The Legion of Honour serves as the model for numerous modern orders of merit in the Western World, such as the Order of Leopold (Belgium, 1832) and the Order of the British Empire (United Kingdom, 1917). These orders typically have five classes, each wearing a badge (usually enamelled) on a ribbon, as a sash for the senior class, around the neck or on the left chest for the lower grades (ladies may wear the badge on a bow on the left chest). The two highest classes also wear a star (or 'plaque') on the chest. In special cases the senior class may wear the badge on a collar, which is an elaborate chain around the neck. Military awards may have crossed swords added onto the insignias.

In Communist countries orders of merit usually come in one to three grades, with only a badge worn with or without a ribbon on the chest. An example of a Communist order was the one-class Order of Lenin (USSR, 1930). Unlike the Western orders, however, Communist orders can be awarded more than once to an individual. After the collapse of the Soviet bloc most Eastern European countries have reverted to the Western-style orders originally established before the rise of Communism.

Today almost all countries have some form of orders or decorations. Both Thailand's Order of the White Elephant and Japan's Order of the Rising Sun are over 100 years old. Canada has the Order of Canada; Australia similarly has the Order of Australia; even the United States has the Presidential Medal of Freedom and the Congressional Gold Medal.

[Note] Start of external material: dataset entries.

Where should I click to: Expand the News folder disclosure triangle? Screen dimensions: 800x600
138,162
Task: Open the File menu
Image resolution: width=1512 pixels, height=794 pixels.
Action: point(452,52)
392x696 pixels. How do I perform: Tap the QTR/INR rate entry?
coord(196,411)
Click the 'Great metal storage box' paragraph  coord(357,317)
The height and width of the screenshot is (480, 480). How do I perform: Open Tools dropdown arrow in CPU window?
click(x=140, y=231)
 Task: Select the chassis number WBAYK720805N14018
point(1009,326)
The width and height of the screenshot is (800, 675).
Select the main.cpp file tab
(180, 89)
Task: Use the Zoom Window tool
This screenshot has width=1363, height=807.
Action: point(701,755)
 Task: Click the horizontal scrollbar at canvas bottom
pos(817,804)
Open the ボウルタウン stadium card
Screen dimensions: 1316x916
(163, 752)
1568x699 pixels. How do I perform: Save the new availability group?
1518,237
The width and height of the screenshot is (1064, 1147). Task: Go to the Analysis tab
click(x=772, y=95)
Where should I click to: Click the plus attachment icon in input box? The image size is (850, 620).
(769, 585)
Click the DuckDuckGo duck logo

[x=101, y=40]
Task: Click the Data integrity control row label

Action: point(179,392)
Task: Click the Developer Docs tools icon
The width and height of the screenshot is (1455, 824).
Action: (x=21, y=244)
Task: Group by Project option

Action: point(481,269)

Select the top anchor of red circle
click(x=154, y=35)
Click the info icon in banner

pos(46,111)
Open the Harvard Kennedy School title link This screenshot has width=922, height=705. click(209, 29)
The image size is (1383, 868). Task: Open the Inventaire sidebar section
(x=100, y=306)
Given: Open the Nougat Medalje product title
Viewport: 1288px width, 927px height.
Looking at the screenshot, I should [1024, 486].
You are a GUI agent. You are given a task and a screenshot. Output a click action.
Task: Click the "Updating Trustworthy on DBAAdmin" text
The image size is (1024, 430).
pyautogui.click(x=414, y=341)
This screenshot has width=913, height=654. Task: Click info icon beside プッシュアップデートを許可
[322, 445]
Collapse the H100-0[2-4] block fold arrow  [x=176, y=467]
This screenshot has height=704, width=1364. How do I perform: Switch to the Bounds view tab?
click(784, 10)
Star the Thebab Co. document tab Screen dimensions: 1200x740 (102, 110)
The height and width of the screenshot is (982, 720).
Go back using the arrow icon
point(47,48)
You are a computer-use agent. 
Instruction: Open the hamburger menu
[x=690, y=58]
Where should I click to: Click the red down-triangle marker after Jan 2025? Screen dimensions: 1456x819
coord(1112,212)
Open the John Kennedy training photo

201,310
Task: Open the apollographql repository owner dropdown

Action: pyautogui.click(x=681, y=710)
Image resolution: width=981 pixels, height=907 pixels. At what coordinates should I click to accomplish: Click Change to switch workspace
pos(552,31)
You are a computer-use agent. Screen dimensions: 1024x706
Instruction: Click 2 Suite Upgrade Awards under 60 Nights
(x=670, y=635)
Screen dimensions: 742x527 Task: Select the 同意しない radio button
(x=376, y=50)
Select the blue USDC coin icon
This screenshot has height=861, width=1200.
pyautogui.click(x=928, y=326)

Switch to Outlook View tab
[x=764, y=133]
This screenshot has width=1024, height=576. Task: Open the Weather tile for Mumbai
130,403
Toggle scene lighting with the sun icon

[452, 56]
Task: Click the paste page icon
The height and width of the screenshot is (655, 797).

Modern orders are usually open to all citizens of a particular country, regardless of status, sex, race or creed (although some countries require their citizens to have reached a certain age before becoming eligible). Nominations are either made by private citizens, or by government officials, depending on the country. Once awarded, an order may be revoked if the individual dies, commits a crime, or renounces citizenship.